Хохот, конечно, в классе. Учительница жаловалась не по поводу каламбура, который и сама не могла повторить без улыбки. Каламбур лишь характеризовал отношение Матвея к большинству одноклассников. Отношение, в котором угадывалась пренебрежительность. Таких в классе было трое, они дружили, считали себя элитой, и это их представление оказалось довольно стойким. Получи Матвей двойку или набедокурь обычно, по-мальчишески, ничто не огорчило бы Кольку так, как тот факт, что брат почитает себя элитой.
"Высечь паршивца", - раздражённо думал он, возвращаясь с собрания. Высечь сложности не представляло, но вряд ли экзекуция поможет Матвею понять, в чём его вина, учиться-то хорошо.
Дома, закрывшись с Матвеем в своей комнате, Колька высказал всё, что думал о его каламбуре. В ответ Матвей рассмеялся.
- Ты что? - озадаченно спросил Колька.
И тогда брат начал оживлённо рассказывать, какой вообще Молотков чудик. Попросила его Анна Васильевна назвать великого русского учёного и поэта. Он встал, молчит и улыбается. "Ну, ну, Молотков, вспомни, фамилия ещё такая примечательная, из двух слов состоит: нос и ломать". Молотков как брякнет: "Носоломов!" Все засмеялись и Молотков со всеми. Над "Кувалдиным" он тоже смеялся, так что нисколько на Матвея не обиделся.
- Ладно, - сказал Колька, - не обиделся, так не обиделся. Назови-ка мне великого учёного-физика, создателя американской атомной бомбы. Его все знать должны, как и Ломоносова.
Подумал, подумал Матвей, признался, что не слышал о таком.
- Энрико Ферман, - сказал Колька. - Так чего же ты возгордился перед Молотковым? Ты сам не меньший чудик.
- Да, если бы ты русского кого-нибудь...
- Ну ладно. Вот тебе русский. Химик и композитор. На весь мир известный композитор. И химик, повторяю.
Матвей в замешательстве молчал.
- Бородин.
- А, так я знаю. Сказал бы: который оперу "Князь Игорь" написал, - надул губки Матвей.
- Ну, знаешь, если бы твоего Молоткова спросили, кто открыл закон сохранения энергии, организовал первый в России университет и написал строчки: "Отрылась бездна звёзд полна, звездам числа нет, бездне - дна", так, может, он сразу бы назвал Ломоносова, - Колька внимательно посмотрел брату в глаза: - Ты понимаешь, к чему я клоню?
- Понимаю.

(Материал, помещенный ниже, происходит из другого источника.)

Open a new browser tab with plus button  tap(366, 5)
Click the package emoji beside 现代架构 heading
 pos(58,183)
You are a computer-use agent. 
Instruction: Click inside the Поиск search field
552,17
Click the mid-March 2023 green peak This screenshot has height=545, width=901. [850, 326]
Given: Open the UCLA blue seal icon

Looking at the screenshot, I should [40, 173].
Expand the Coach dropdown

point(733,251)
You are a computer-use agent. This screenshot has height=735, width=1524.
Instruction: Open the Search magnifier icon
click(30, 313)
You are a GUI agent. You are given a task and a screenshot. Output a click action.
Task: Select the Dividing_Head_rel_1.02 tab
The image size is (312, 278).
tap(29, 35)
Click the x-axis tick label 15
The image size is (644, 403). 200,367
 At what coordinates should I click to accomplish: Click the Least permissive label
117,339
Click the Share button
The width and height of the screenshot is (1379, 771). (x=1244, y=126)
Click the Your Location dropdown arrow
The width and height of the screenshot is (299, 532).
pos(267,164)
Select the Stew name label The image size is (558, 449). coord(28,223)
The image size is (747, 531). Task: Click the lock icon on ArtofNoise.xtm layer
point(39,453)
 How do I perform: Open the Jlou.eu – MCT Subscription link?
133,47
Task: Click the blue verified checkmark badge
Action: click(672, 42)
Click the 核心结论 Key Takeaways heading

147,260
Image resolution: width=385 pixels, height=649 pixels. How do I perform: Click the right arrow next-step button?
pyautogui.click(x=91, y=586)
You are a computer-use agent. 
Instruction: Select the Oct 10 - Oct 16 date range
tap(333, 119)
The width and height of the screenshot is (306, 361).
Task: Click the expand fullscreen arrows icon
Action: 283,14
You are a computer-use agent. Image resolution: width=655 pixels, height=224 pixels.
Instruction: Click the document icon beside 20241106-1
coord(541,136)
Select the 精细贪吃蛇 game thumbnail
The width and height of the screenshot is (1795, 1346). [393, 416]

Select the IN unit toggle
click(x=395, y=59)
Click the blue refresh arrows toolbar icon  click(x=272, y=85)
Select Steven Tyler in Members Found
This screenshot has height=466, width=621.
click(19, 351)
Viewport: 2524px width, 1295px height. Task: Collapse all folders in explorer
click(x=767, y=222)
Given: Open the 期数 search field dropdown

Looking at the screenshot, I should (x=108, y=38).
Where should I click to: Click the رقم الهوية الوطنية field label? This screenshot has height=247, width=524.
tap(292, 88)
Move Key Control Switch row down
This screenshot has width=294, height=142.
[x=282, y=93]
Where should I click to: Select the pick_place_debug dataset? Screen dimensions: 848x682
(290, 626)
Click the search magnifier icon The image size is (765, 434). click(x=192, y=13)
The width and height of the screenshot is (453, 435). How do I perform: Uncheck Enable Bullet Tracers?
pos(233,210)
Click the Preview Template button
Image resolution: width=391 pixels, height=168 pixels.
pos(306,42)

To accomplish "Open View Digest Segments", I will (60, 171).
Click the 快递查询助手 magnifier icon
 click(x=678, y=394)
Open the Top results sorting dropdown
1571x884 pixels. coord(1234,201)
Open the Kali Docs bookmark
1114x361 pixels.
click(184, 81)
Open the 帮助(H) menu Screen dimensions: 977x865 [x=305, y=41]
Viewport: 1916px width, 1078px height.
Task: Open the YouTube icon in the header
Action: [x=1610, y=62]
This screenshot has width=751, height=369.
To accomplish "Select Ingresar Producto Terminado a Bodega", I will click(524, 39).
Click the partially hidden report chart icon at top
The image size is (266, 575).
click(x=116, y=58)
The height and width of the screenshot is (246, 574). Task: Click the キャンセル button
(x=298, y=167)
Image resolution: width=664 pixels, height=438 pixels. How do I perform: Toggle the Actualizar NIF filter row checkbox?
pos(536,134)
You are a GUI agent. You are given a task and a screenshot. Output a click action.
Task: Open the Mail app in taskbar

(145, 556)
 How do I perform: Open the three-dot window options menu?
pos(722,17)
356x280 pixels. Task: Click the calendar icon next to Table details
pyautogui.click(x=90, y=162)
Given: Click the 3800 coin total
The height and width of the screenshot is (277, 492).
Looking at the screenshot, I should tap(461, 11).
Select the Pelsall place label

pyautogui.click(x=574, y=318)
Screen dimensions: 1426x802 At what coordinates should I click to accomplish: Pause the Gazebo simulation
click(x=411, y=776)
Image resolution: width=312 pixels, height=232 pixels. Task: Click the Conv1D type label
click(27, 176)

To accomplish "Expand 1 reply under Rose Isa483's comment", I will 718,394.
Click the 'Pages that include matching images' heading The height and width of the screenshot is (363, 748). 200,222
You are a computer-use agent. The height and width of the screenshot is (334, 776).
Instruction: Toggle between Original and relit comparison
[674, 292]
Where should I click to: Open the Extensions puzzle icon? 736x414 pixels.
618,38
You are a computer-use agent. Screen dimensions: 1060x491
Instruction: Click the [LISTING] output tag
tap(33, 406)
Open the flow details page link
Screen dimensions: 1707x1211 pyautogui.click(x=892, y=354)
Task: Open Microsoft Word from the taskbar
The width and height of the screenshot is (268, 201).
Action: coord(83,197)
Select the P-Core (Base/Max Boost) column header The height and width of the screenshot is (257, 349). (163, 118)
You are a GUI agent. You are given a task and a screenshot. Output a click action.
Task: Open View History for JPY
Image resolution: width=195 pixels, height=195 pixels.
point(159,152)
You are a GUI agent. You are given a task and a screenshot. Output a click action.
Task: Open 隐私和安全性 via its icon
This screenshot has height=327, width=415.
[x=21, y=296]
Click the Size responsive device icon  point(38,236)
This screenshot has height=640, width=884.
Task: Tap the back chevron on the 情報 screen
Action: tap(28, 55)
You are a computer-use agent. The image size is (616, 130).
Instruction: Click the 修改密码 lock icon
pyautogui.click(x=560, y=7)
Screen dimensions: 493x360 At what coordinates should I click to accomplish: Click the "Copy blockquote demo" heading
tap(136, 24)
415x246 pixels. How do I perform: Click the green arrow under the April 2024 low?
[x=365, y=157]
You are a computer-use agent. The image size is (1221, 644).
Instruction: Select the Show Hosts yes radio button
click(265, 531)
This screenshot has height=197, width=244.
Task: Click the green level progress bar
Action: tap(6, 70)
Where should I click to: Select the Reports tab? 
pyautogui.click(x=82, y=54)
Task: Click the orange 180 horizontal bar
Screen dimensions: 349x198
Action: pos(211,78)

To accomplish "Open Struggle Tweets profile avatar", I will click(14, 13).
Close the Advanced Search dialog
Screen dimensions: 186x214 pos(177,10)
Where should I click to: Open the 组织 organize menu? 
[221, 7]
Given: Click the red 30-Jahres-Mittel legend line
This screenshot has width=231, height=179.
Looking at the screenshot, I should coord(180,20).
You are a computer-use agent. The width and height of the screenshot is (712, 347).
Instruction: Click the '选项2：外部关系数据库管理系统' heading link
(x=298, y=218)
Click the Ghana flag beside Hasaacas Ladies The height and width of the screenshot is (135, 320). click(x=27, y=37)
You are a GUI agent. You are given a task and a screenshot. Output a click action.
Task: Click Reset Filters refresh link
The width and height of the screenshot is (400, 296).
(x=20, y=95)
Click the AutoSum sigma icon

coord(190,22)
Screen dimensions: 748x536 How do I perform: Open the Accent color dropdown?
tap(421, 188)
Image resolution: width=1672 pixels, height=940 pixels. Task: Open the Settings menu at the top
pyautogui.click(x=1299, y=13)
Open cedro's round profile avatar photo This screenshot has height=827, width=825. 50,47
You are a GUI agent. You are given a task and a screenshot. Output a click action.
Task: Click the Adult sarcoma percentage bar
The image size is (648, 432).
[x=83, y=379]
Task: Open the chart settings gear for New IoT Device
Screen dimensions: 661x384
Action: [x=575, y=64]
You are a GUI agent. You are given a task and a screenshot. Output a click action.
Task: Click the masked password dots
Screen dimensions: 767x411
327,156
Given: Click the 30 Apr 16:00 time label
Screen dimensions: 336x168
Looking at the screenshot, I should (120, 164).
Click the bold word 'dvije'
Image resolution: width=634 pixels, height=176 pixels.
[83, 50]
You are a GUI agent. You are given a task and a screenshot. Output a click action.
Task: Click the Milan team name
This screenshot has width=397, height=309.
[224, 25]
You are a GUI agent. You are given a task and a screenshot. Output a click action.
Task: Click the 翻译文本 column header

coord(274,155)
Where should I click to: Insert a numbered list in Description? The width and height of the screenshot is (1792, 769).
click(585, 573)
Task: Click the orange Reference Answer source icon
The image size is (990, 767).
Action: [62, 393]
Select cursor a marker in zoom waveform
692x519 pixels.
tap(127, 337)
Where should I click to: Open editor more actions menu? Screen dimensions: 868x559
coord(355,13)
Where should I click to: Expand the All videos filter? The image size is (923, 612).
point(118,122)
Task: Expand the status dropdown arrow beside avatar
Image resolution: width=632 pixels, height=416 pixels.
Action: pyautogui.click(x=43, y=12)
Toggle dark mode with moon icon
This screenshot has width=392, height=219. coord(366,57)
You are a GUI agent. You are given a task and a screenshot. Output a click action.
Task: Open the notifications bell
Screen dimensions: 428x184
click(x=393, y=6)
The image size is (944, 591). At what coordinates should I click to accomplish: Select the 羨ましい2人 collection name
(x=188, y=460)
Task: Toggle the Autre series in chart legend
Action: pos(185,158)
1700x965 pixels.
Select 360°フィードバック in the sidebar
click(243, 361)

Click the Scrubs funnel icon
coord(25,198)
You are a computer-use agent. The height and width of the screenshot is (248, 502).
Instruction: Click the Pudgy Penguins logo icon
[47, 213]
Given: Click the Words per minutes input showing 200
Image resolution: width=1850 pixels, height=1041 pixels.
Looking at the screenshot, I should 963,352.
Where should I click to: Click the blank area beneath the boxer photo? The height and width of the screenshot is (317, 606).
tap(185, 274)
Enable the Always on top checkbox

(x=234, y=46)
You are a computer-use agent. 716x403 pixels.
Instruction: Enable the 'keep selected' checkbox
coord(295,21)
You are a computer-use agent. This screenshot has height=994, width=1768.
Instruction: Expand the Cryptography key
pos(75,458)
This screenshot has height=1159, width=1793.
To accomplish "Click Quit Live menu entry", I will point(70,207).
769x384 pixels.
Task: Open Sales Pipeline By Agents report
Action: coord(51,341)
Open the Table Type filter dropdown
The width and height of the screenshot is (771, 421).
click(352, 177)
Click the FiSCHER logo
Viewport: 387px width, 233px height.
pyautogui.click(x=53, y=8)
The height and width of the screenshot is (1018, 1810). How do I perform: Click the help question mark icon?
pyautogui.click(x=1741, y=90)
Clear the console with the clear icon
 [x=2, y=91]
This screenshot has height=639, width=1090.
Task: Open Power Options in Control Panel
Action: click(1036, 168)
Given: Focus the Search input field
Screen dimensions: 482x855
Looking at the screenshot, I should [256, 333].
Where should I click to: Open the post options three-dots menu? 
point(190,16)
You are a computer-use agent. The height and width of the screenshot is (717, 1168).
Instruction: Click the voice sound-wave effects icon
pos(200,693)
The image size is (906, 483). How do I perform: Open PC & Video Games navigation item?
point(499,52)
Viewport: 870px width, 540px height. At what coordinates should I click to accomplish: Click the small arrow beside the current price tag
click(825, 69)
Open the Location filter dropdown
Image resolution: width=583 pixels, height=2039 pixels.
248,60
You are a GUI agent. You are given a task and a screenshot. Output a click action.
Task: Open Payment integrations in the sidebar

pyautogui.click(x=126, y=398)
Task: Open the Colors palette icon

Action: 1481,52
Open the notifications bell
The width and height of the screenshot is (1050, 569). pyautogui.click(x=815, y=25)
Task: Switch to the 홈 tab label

Только ведь он вместе со всеми над собой смеётся...
- Заладил: "смеётся, смеётся..." Потому и смеётся, что приучили вы его... Приучили поступаться своим достоинством. Давай вот я буду каждый день высмеивать твоё незнание, издеваться над тобой - можешь поверить, что похуже Молоткова станешь. Да и справедливо ли?
- Что?
- Если я тебя стану высмеивать?
Потупился Матвей, промолчал.
- Ты же ведь и не знаешь этого Молоткова. Может, золотая у него душа и способен он быть настоящим другом. А ты его... Человек постоять за себя не умеет... А ты... Ведь это значит то же, что лежачего бить!
- Я его не бил, - хмуро буркнул Матвей.
- Словом можно ударить похлеще, чем кулаком, - после паузы Колька тихо проговорил: - Тот, кто задаётся перед товарищем, ни черта не стоит. По-настоящему сильный, благородный человек всегда поможет слабому, да так, что тот и не заметит. Не знаю, Матвей, я бы на твоём месте подружился с этим Молотковым, помог ему учиться, а всякому, кто попробовал бы его унизить, приварил бы как следует...
- Приваришь, - едко усмехнулся Матвей, - у нас за драку, знаешь...
- За друга и пострадать можно. Словом так, Матвей, хочешь, чтобы тебя уважали люди, сам их уважай. А Молоткова постарайся не дать в обиду. Сделаешь?
- Да.
- Непременно сделай. Знаешь, приятно, когда твой брат хорошим человеком вырастет. Уж постарайся, чтобы и я тебя зауважал!..
Недели через две, когда Колька приехал с работы, Матвей представил ему белобрысого ушастого парнишку:
- Молотков Игорь. Мы тут занимаемся.
Колька радушно пожал Молоткову руку:
- Занимайтесь, братцы, занимайтесь, ибо ученье - свет!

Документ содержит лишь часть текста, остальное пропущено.